Michel Rosenzweig
Depuis sa mise en ligne aujourd'hui à minuit, beaucoup de commentaires circulent et même de fausses traductions, dont une qui évoque la guerre à Gaza et Israël, alors que ce sujet n'est jamais abordé dans l'interview. Le compte de Zoé Sagan notamment ainsi que d'autres se sont engouffrés dans la fabrication de faux avérés. Lamentable.
J'ai donc consacré deux heures à regarder attentivement cette entretien troublant, passionnant et même fascinant à certains égards.
Mais sans aucune naïveté.
Poutine, c'est l'histoire d'un petit voyou de St Pétersbourg devenu chef de bande, puis chef de clan, kagébiste et enfin président du plus grand pays de la planète.
Poutine c'est aussi l'enfant qui a grandi dans la famille des voisins, une famille juive pour laquelle il gardera une certaine gratitude, ce qui ne l'empêchera pas de soutenir aussi les islamistes par pur opportunisme politique.
Mais Poutine c'est surtout un homme (chef de clan et parrain) déçu et blessé qui voulait entrer dans le club du camp adverse pour faire alliance avec lui, le club de l'OTAN qui n'a pas voulu de lui, comme l'illustre ici le court extrait.
Dans cet entretien on ressent bien cette blessure, ce ressentiment et le rejet vécu par celui qui voulait collaborer avec l'Occident et en faire partie tout en gardant son identité et sa souveraineté.
C'est donc un homme déçu et trahi qui s'exprime ici et qui justifie son opération militaire spéciale en Ukraine comme l'ultime moyen de se faire entendre et de préserver la sécurité et la souveraineté du pays dont il a la charge.
Il faut saluer la manière dont cet entretien a été mené par Tucker Carlson, probablement téléguidé par Trump, même s'il est évident que ce dernier a de la sympathie pour le Maître du Kremlin et un parti pris évident, aucune agressivité, des questions essentielles (mais aucune question qui fâche évidemment), une évidente naïveté de sa part qui trahit pas mal d'ignorance, beaucoup de complaisance et même une certaine complicité dans deux ou trois séquences où l'on voit bien la connivence dans les sourires échangés entre les deux hommes.

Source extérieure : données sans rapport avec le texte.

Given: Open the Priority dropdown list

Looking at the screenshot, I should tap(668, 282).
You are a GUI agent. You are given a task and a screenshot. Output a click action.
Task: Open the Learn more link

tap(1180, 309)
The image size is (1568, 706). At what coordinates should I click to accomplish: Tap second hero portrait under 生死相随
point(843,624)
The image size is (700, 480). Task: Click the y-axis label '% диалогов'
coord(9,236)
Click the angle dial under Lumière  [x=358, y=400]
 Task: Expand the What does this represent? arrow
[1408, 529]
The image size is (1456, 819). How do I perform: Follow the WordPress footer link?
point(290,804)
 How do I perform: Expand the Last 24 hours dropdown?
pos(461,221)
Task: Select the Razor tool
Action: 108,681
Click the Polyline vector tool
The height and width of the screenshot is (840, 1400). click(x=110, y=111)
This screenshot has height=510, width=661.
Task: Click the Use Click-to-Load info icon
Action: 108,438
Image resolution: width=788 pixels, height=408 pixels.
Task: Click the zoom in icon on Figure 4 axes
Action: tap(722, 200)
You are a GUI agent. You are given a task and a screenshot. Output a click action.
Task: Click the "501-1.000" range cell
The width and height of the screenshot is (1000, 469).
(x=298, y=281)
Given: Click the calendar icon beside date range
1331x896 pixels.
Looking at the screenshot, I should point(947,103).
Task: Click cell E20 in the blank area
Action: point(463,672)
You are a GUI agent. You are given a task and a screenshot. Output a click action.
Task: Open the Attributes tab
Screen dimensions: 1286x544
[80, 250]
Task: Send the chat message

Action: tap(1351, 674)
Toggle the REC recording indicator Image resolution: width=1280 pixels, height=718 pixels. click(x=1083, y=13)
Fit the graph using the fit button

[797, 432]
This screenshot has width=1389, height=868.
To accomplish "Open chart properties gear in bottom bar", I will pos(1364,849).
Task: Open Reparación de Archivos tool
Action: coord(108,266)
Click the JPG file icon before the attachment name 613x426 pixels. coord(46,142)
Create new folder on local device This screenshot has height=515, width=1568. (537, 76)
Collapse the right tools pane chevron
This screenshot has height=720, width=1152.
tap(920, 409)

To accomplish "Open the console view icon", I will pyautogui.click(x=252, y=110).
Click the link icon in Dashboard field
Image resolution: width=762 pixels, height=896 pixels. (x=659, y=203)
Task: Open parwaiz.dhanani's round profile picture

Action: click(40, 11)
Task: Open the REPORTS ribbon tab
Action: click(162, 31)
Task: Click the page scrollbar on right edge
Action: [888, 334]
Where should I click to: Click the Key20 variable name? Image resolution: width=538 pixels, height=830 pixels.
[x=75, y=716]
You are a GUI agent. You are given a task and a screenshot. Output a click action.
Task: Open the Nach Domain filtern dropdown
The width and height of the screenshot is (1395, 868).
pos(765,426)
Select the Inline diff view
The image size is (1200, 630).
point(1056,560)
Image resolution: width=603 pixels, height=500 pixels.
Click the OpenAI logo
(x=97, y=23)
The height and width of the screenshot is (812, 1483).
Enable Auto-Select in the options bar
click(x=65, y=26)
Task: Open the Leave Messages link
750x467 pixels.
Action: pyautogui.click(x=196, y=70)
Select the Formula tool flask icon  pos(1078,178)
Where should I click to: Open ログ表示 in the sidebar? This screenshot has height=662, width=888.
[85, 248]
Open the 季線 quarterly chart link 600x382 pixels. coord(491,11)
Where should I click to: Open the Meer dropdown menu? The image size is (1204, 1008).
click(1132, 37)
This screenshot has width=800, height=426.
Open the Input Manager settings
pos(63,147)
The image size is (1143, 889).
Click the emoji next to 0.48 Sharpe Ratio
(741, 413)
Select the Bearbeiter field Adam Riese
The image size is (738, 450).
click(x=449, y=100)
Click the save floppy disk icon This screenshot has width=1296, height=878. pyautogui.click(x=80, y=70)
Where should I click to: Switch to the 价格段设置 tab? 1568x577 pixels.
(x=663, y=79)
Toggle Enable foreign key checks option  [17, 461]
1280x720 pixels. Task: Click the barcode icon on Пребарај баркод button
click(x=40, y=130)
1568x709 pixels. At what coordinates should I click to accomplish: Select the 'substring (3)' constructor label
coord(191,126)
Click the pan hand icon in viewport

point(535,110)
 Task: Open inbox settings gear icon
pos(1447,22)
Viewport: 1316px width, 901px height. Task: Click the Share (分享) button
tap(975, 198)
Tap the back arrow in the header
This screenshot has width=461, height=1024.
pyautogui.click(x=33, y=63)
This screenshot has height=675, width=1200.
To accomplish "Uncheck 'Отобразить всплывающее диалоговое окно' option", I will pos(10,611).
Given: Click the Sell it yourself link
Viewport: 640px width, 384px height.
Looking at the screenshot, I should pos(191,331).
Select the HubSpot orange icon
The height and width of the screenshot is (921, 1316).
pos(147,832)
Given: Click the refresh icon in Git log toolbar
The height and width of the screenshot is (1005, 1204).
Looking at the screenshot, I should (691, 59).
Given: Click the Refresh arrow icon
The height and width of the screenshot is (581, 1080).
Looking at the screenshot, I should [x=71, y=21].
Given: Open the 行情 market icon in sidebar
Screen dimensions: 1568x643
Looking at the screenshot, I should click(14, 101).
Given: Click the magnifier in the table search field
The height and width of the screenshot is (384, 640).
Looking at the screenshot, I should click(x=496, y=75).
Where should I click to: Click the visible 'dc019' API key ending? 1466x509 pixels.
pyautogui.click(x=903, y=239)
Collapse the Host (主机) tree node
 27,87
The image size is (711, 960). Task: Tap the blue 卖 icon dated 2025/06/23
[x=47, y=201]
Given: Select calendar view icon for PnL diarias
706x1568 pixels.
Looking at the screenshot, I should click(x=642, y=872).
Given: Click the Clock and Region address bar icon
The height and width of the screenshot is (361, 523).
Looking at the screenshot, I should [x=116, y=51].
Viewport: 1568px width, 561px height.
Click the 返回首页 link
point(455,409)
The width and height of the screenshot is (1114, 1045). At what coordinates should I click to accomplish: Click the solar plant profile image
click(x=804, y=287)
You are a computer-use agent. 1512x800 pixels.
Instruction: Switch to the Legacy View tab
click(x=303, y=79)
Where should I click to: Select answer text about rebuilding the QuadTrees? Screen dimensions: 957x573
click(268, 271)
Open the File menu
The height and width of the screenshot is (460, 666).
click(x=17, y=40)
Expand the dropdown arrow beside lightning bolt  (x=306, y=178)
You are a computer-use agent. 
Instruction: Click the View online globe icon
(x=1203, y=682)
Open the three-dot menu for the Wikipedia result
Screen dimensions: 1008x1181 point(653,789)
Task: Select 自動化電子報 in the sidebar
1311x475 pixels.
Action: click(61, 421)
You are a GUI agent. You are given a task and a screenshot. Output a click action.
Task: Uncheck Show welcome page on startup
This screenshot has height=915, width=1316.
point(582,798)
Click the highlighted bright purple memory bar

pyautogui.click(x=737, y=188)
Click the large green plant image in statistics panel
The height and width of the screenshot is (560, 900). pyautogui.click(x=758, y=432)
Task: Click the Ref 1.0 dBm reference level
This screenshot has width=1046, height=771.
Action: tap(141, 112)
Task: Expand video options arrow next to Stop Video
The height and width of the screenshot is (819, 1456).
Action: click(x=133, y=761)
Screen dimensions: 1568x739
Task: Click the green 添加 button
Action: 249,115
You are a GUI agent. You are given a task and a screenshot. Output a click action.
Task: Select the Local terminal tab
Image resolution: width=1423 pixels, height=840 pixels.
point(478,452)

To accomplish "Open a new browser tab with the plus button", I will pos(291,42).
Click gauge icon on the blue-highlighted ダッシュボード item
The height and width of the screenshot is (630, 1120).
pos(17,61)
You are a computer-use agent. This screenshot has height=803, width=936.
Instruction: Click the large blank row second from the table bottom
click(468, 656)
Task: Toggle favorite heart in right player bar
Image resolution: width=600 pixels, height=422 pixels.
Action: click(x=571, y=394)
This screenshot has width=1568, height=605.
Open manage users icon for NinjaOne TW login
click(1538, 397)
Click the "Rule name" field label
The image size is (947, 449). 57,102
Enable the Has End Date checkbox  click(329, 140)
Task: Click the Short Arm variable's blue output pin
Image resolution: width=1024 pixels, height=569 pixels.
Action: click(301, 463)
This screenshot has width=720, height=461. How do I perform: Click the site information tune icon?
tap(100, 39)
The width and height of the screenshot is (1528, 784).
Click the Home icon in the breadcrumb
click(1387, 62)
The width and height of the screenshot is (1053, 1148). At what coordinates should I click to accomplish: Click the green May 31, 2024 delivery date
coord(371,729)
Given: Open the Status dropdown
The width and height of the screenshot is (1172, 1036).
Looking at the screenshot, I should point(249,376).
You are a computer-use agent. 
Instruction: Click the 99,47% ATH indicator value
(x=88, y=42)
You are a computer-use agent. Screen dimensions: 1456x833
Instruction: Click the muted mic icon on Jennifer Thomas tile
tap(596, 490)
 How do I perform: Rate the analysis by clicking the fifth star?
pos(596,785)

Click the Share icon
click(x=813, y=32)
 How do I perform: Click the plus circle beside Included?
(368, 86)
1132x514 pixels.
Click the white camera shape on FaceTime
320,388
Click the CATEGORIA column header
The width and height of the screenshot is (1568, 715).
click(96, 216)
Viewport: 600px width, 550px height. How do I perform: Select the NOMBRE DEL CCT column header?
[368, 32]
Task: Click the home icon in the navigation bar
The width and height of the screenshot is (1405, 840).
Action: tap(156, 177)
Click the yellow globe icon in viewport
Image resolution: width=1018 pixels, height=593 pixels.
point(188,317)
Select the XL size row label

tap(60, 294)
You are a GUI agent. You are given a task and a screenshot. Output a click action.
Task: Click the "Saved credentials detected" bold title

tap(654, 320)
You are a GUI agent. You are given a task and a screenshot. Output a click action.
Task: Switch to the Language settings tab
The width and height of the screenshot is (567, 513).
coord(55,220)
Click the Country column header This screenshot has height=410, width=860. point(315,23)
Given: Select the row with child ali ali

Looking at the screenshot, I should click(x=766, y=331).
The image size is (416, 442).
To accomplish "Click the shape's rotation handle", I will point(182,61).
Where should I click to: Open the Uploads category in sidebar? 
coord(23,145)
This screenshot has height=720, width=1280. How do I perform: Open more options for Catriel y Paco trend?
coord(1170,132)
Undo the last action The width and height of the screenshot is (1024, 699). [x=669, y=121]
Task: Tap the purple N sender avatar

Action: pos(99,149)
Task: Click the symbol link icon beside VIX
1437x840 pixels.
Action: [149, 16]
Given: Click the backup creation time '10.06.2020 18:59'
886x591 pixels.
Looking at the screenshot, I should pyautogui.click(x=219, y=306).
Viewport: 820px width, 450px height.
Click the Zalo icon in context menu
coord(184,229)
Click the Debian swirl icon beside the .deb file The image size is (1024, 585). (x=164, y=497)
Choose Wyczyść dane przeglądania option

Poutine apparaît en pleine forme physique et mentale et très sûr de lui, il se dégage de lui une affirmation de soi et de sa fonction présidentielle, une incarnation de la fonction avec une assurance et une autorité naturelle qui impose le respect et inspire la crainte.
Cependant, et je le répète encore une fois contrairement à ce que d'aucuns continuent à affirmer, Poutine n'est pas Hitler, définitivement pas, et ceux qui lui prêtent des velléités de s'en prendre à la Pologne ou aux pays Baltes afin de reconstituer l'Empire soviétique ou russe se trompent.
Vladimir Vladimirovitch Poutine n'est ni un ange ni un enfant de chœur, c’est un autocrate mafieux qui dirige la Russie comme un Capo dei capi, il est froid et dur, son regard est celui d'un loup disposé à tuer sans état d'âme pour défendre sa meute et ses intérêts, il ment et réécrit l’histoire, certes, mais il n'est pas nécessairement le prédateur conquérant décrit par la propagande occidentale.
Et il n'est pas dépourvu d'humour fut-il grinçant.